Berlim – 4

2010-museum-island-in-berlin-winter-it-is-better-to-be-insideDevia-me ter rendido às evidências muito mais cedo.

Berlim não é uma cidade fácil de visitar. Não tem um «centro» onde se reúnam os pontos «de interesse». Não é possível tirar um par de tardes e «ver o que há para ver». É antes um conjunto de zonas, de peças que encaixam, cada uma com o seu centro, cruzadas e entrecruzadas por intermináveis, largas e geladas avenidas. Impraticável de conquistar a pé, seja em que altura for, e muito menos no pico deste insuportável Inverno. Se quero reter uma ideia básica, tenho de gastar um dia nos típicos autocarros turísticos, um para a zona Ocidental, outro para a Oriental.

Numa viagem onde as coisas estivessem em velocidade de cruzeiro, onde o astral fosse alto e tudo fluísse, teria certamente concluído que era preferível, em todos os sentidos, começar pela parte oriental, deixando para o fim os bairros mais agradáveis e seguros. Numa viagem como esta, é fácil de ver qual foi a minha opção.

Começo então pelo ocidente, apreciando agora no conforto do autocarro muitos dos locais que já vislumbrara nos dias anteriores – Checkpoint Charlie, Reichstag, Berliner Dom, Brandenburger Tor – e outros pela primeira vez, como o Mauerreste (outra secção do Muro, sem pinturas) ou a Siegssaüle (monumento de glorificação militar). A volta acaba por ser agradável, já que por fim consigo embrulhar uma secção da cidade na mão e no espírito. Quando regresso ao ponto de partida para almoçar, sinto que valeu a pena sair de casa. A refeição volta a ser retemperadora, e a súbita leveza de espírito é tal, que me atrevo a encarar com um certo entusiasmo a segunda parte do percurso.

Não tive em linha de conta, porém, que o último autocarro saía às 15h45, o que inserido num horário de Inverno, no norte da Europa, significa noite cerrada e abrupta quebra de temperatura. Não é por isso de estranhar que o motorista estivesse eléctrico e o transporte quase vazio. Infelizmente, tal não me provocou a desconfiança imediata, imerso que estou naquele súbito relaxamento.

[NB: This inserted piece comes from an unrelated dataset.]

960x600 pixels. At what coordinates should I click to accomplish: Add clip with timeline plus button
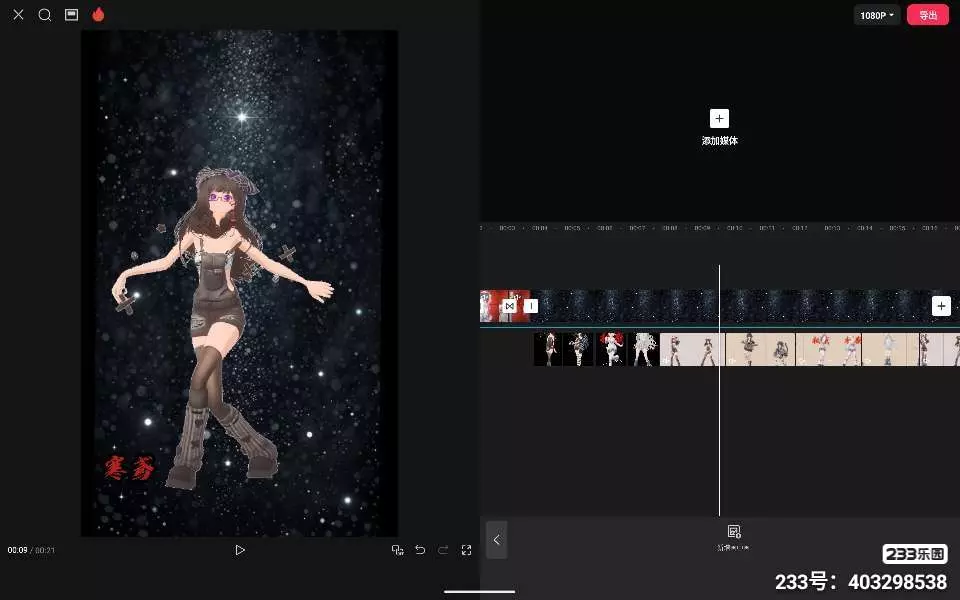tap(941, 306)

A Oriente, revejo a East Side Gallery, e atravesso uma imensa Karl-Marx-Allee (Avenida), dominada pela bruma crescente, pelo vazio dos passeios e pelos gigantescos e soturnos blocos de apartamentos. Parece sem dúvida exagero a quem lá não esteve, mas são ainda, quase trinta anos depois, duas cidades aglutinadas numa só. Berlim Oriental é o irmão mal-encarado, agressivo e deprimido, talvez até ressentido em relação ao irmão privilegiado que é Berlim Ocidental.

Se o espírito se desanuviara durante a manhã, já quase disso me esqueci. A noite tomba, negra e fria, e a bruma arrepia os contornos dos prédios. Cai-me um súbito cansaço, um abatimento desmotivado, uma vontade irreprimível de me ir embora. Como aquela pessoa que durante toda a noite tentámos conhecer, tolerar e compreender, até por fim nos enfadarmos da sua personalidade antagónica, do seu humor despropositado, das frases desconexas, e decidirmos que nada daquilo resulta, nada daquilo irá a lado algum, pelo que o melhor é levantar e sair.

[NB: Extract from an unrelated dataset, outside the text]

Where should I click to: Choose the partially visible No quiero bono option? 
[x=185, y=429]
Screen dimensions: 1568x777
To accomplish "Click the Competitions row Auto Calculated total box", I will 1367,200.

O que o motorista não nos disse é que nem todas as paragens eram apropriadas para ir embora. São agora 17h30, e a noite está dominada por um clima brumoso, quase inquietante. Ao virarmos no que descobrimos ser a última paragem do dia, uma extensa zona descampada junto ao Parlamento, damos de caras com uma fila interminável de carrinhas da polícia, em redor das quais pululam enxames de agentes do corpo de intervenção.

«Esta zona hoje não é aconselhável a estrangeiros», atira-me o condutor quando me preparo para sair. O momento escolhido parece-me inenarrável.

«Ah sim? Então?»

«É que está prestes a começar a manifestação nazi…muito perigosa para forasteiros».

O acaso quis que um táxi surgisse logo atrás do autocarro turístico, e que eu rapidamente conseguisse nele entrar. Dei a morada de casa e se fiz alguma coisa o resto da noite, neste momento pouco importa.

Agora já não é uma questão de humor, bom ou mau. Nem sequer de atitude, preconceito ou mera embirração. É a premonição inexplicável de que toda esta viagem foi um erro.

Ao mergulhar no sofá de casa, respiro fundo. Apesar de tudo, terminou. A partida é no dia seguinte. Uma rápida noite de sono e tudo ficará para trás. O frio, a chuva, o vento, os multibancos sem dinheiro, as ruas desertas, os alemães soturnos.

Sim, acabou. Ou pelo menos, assim parecia.